Porno online, una peligrosa arma para los adictos al sexo

Miércoles 25 de noviembre de 2015

La pornografía online ofrece una fuente casi inagotable de imágenes que van surgiendo día tras día. Según el último estudio llevado a cabo por la Universidad de Cambridge (Reino Unido), esta circunstancia hace que las personas que sufren de adicción al sexo sean más susceptibles a las “señales” de internet vinculadas a imágenes sexuales que a las imágenes de temática neutra.

Muy Interesante menciona que la dificultad de controlar los pensamientos sexuales y también sus comportamientos de índole sexual forma parte de una patología que afecta a 1 de 25 adultos jóvenes. Esta condición, que puede afectar al entorno familiar y a la vida social del individuo, ha resultado estar asociada a una hiperactividad de tres zonas concretas del cerebro: el núcleo accumbens la dorsal cingulada anterior y la amígdala, todas ellas asociadas a los estímulos producidos por las drogas.

En el nuevo estudio, liderado por el científico Valerie Voon, los expertos estudiaron el comportamiento de 22 adictos al sexo y 40 hombres sanos, sin adicciones. En el primer experimento, ambos grupos tuvieron que observar una serie de imágenes por parejas que incluían tanto mujeres desnudas como muebles o mujeres vestidas. A continuación, se les pidió que eligieran una imagen para ganar 1 libra con cada par de fotografías (las posibilidades de ganar eran del 50%). Los adictos al sexo eran más propensos a elegir la imagen sexual sobre cualquier otra, mientras que el grupo de control escogía las fotos de mujeres vestidas por encima de las de los objetos neutros.

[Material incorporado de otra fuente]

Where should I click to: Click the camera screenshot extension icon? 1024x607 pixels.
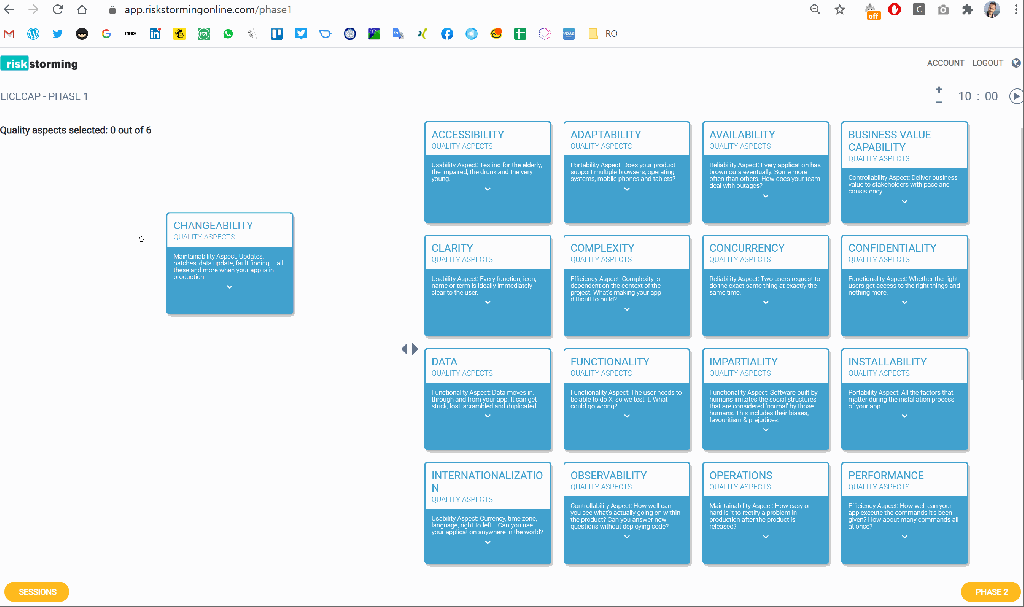tap(943, 9)
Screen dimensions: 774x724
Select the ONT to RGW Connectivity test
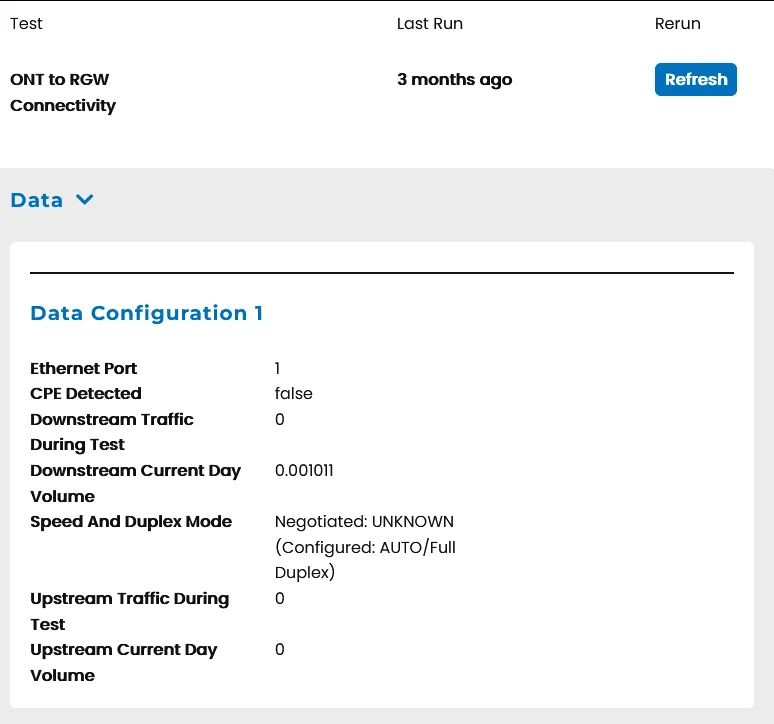click(63, 92)
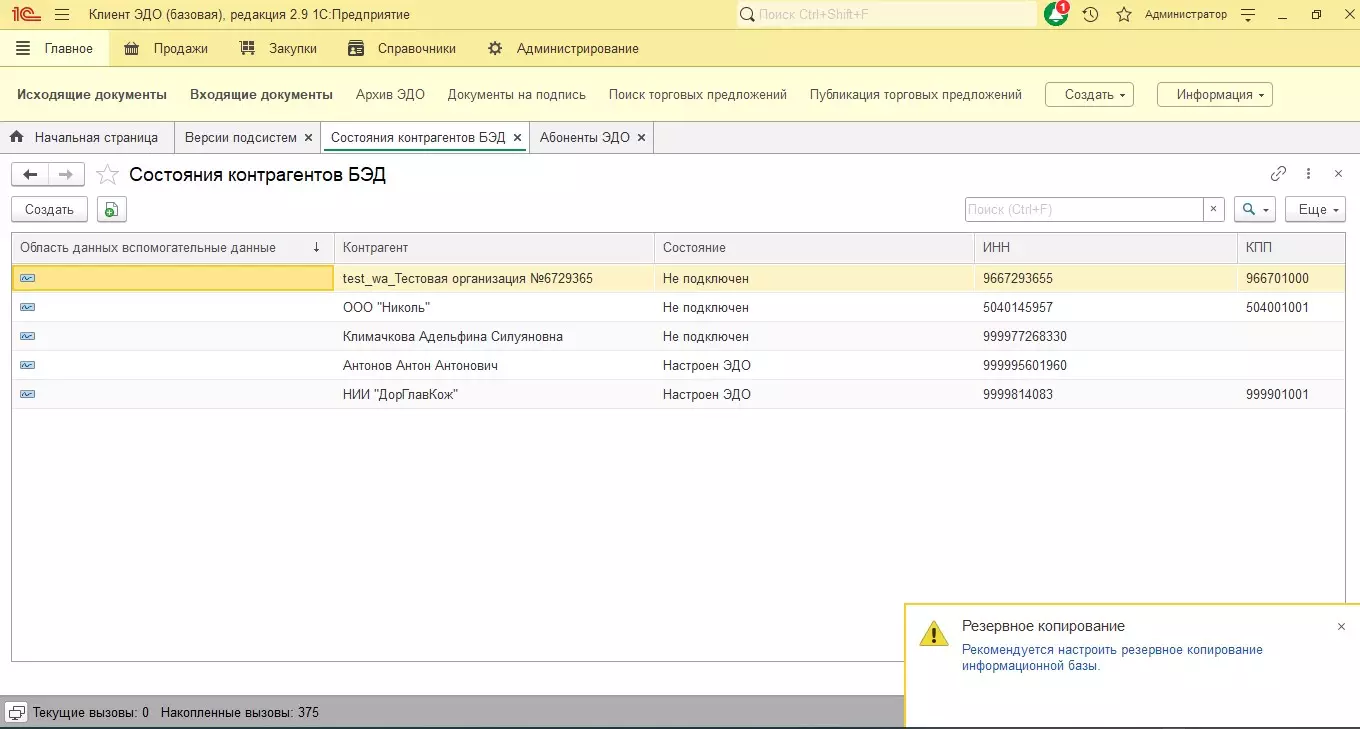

“Todos podemos llegar de alguna manera a la búsqueda de nuevos estímulos online, que podrían surgir revoloteando de un sitio web de noticias a otro, o saltando de Facebook a Amazon, a YouTube o a otras. Para las personas que muestran un comportamiento sexual compulsivo, sin embargo, esto se convierte en un patrón de comportamiento fuera de su control, que se centra únicamente en las imágenes pornográficas y romper el vínculo entre estas señales y el comportamiento puede ser extremadamente difícil”, explica Voon, líder del estudio.

Otra parte del estudio se basó en un nuevo ensayo en el que 20 adictos al sexo y 20 voluntarios sanos fueron emparejados y sometidos a escáneres cerebrales mientras observaban varias imágenes repetidas: una mujer desnuda, una moneda y una caja gris. El examen cerebral reveló que cuando los adictos al sexo veían la misma imagen sexual varias veces, experimentaban una mayor disminución de la actividad en la región del cerebro conocida como la corteza cingulada, ya que el adicto encuentra el mismo estímulo cada vez menos gratificante: el efecto de habituación. Lo mismo sucedió con los vídeos pornográficos.

“Nuestros hallazgos son particularmente relevantes en el contexto de la pornografía online. No está claro lo que desencadena la adicción al sexo en primer lugar y es probable que algunas personas estén más predispuestas a la adicción que otras, pero el suministro aparentemente interminable de nuevas imágenes sexuales disponibles en la red auda a alimentar su adicción, por lo que es cada vez más difícil escapar”, sentencia Voon.